Manteca’s elected leaders facing a daunting unfunded pension liability could get a better handle on future debt and bring stability to city finances down the road by making decisions that households facing long-term debt with home mortgages often do to reduce long-term costs.

 They include:

uOne time lump sum payments.

uA shorter period to pay what’s owed to reduce interest costs.

uPaying off “low hanging fruit” to reduce annual costs.

Manteca currently has a $112.2 million shortfall in unfunded accrued liability (UAL). It represents the amount of retirement owed to employees in future years that exceeds the current California Public Employee Retirement System assets.  It is up from $89 million from last year when the CalPERS discount rate — what the pension system expects to earn on their investments — was lowered from 7.5 percent to 7.375 percent. Starting in 2019, the expected rate of return will be lowered again on an annual basis until it reaches 7 percent in 2021. That will increase Manteca’s unfunded liability by 40 percent to roughly $156 million based on current staffing.

To put the current $112.2 million pension liability into perspective, the combined expenditures this fiscal year between enterprise funds and the general fund that have employee costs budgets is $81.3 million.

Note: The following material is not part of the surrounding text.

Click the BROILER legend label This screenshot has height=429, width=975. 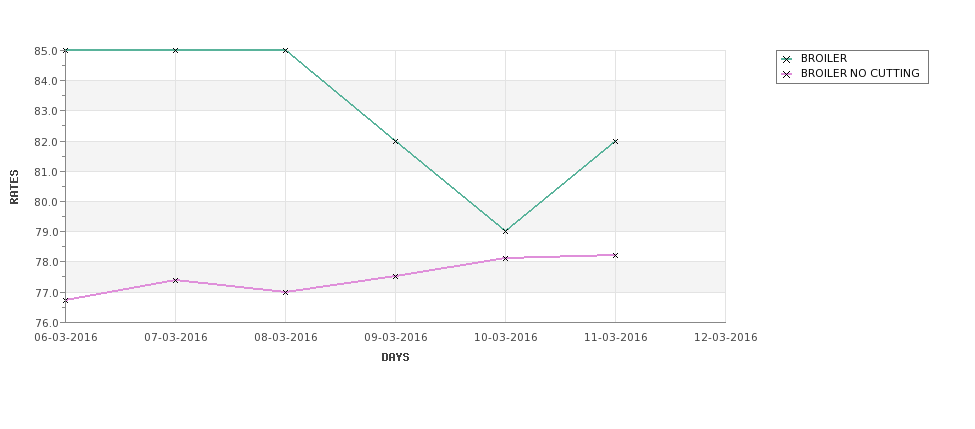coord(824,58)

The reason for the increase in city liability is simple. The less CalPERS expects to earn on investments the more local jurisdictions such as Manteca as well as the state will have to contribute to cover pensions.


How pension funds

got into their current

financial condition

A decade ago CalPERS was “super funded” at 106 percent of its outstanding pension liability. The investment returns went from 13.2 percent in 2013 up to a peak of 18.4 percent in 2014 and plummeted to 2.4 percent in 2015 and bottomed out at 0.60 percent in 2016 before rebounding to 11.2 percent this year.

A combination of factors sent CalPERS into a tailspin. 

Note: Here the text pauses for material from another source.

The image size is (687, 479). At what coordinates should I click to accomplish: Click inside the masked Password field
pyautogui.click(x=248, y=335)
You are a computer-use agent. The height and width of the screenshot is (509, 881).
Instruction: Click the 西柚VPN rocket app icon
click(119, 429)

uThere were multiple years when investments paid significantly less than what was projected.

uCalPERS failed to respond quickly enough to investment losses made worse by a rolling 30-year amortization and asset smoothing.

uThere are more retirees that are living longer.

uAgencies adopted enhanced benefit employees that used all future and prior service without charging the increased cost with employees.

Manteca City Manager Tim Ogden is presenting several strategies for the City Council to consider to get a better handle on overall pension costs when they meet Tuesday at 7 p.m. at the Civic Center, 1001 W. Center St.

The easiest in terms of least pain is to grab what Ogden calls “low hanging fruit” — liability shortfalls for the city employees covered under CalPERS Pension Reform Act (PEPRA) that went into effect in January of 2013 and recent hires that are covered by Tier 2 pension formulas.

By making a payment to cover the existing combined shortfalls in three employee categories of $84,500, the city will avoid paying an estimated $99,000 in interest.


Possible strategies

He also will lay out four other strategies that the council is expected to mull over and consider possibly adopting one or more at the Dec. 19 meeting.

uCreating a supplemental trust.

The city would create a separate legal trust to fund CalPERS benefits that can only be used to reimburse the city for payments to CalPERS or to make direct payments to CalPERS. The funds cannot be used for any other purpose. The trust would be tax exempt.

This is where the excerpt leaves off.